Fall wird untersucht

Antisemitischer Übergriff auf Studentin in Wien

Wien
28.05.2021 09:05

Ein körperlicher sowie verbaler Übergriff auf eine 19 Jahre alte Studentin aus Kärnten in der Wiener U3 sorgt für Kopfschütteln - doch nicht nur die Tat an sich, sondern auch das vom Opfer geschilderte Verhalten von Polizisten, bei denen die junge Frau nach der Tat Hilfe suchte. Denn die Beamten sollen der 19-Jährigen empfohlen haben, den Vorfall am besten zu vergessen.

Die junge Frau studiert in der Bundeshauptstadt Judaistik, befand sich kürzlich in der Wiener U3 und las ein Buch mit dem Titel: „The jews in the modern world“ (Die Juden in der modernen Welt). Dies erregte offenbar die Aufmerksamkeit dreier Männer, schilderte die 19-Jährige im Ö1-„Morgenjournal“. Diese seien aufgestanden, einer von ihnen habe sie plötzlich an den Haaren gezogen und sie beschimpft - nach Angaben der Studentin mit den Worten „Judenschlampe“ und „Kindsmörderin“. 

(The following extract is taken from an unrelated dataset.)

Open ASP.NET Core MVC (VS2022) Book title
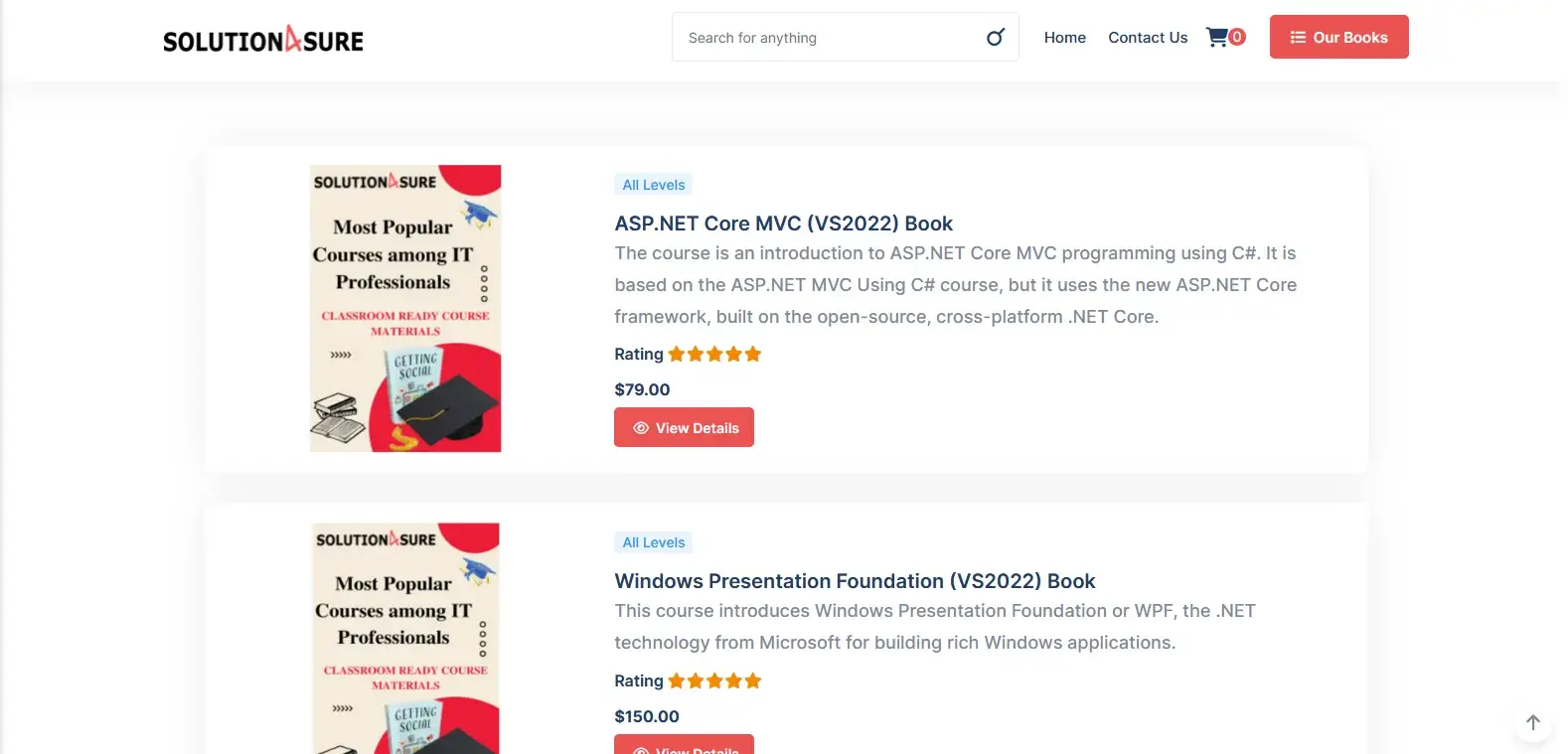 click(x=783, y=224)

Polizisten reagierten anders als erhofft
Bei der U-Bahn-Station Stephansplatz gelang es der 19-Jährigen, aus dem Waggon zu steigen. Geschockt von dem Vorfall habe sie Hilfe bei zwei Polizisten gesucht, die sie auf der Kärntner Straße gesehen habe. Sie habe das Erlebte geschildert und von einem antisemitischen Übergriff gesprochen, doch die Reaktion der Beamten sei nicht die erhoffte gewesen. 

So sei die erste Frage gewesen, weshalb sie ein derartiges Buch „unbedingt jetzt in dieser Konflikt-Situation lesen“ müsse und ob ihr nicht klar sei, dass das provozieren würde. Des Weiteren sei sie gefragt worden, ob sie denn Jüdin sei. Als die 19-Jährige verneinte, sei ihr gesagt worden, dass man in diesem Fall nicht von Antisemitismus sprechen könne, berichtete die Studentin.

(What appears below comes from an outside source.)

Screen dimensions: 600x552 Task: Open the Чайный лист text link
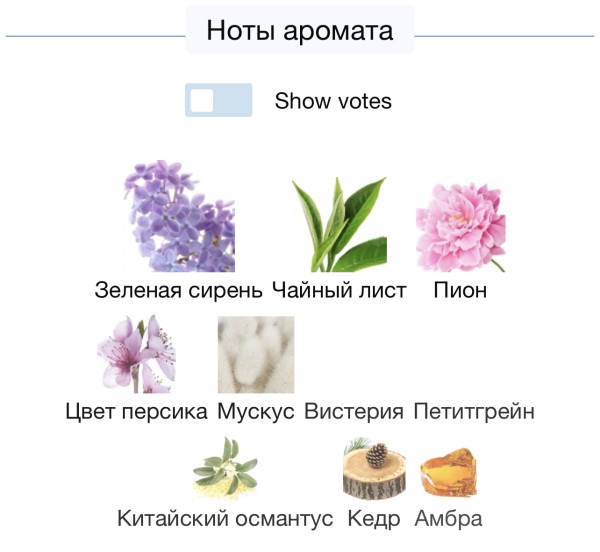339,290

(Bild: Wiener Linien/Manfred Helmer)

Auf einer Polizeistation würde sie dasselbe zu hören bekommen, habe es auf die Frage der jungen Frau geheißen, was sie denn nun tun könne. Ebenso die Täter ausfindig zu machen, sei schwer, sei ihr erklärt worden. Dies habe sie verwundert, meinte die Studentin, denn die U-Bahn sei doch mit Kameras ausgestattet. Der Rat der Polizisten zum Abschluss: den Vorfall am besten vergessen. Einige Tage danach wandte sich die junge Frau selbst an die Wiener Linien, doch dort sei ihr mitgeteilt worden, dass das Videomaterial nur 72 Stunden lang gespeichert und danach gelöscht wird. 

Landau: Vorfall „ungeheuerlich“
Bildungsexperte Daniel Landau - er arbeitet derzeit am Ausbildungsmodul für Antisemitismus-Sensibilisierung bei der Wiener Polizei - bezeichnete den Vorfall als „ungeheuerlich“. Dem Opfer vorzuwerfen, die Tat selbst ausgelöst zu haben, dürfe nicht passieren, betonte er gegenüber Ö1. Für ihn sei der Vorfall sehr wohl als antisemitischer einzustufen.

Seitens der Landespolizeidirektion Wien und des Innenministeriums hieß es auf Anfrage, dass man derartige Beschwerden sehr ernst nehme. Das zuständige Stadtpolizeikommando sei beauftragt worden, den Vorfall zu untersuchen.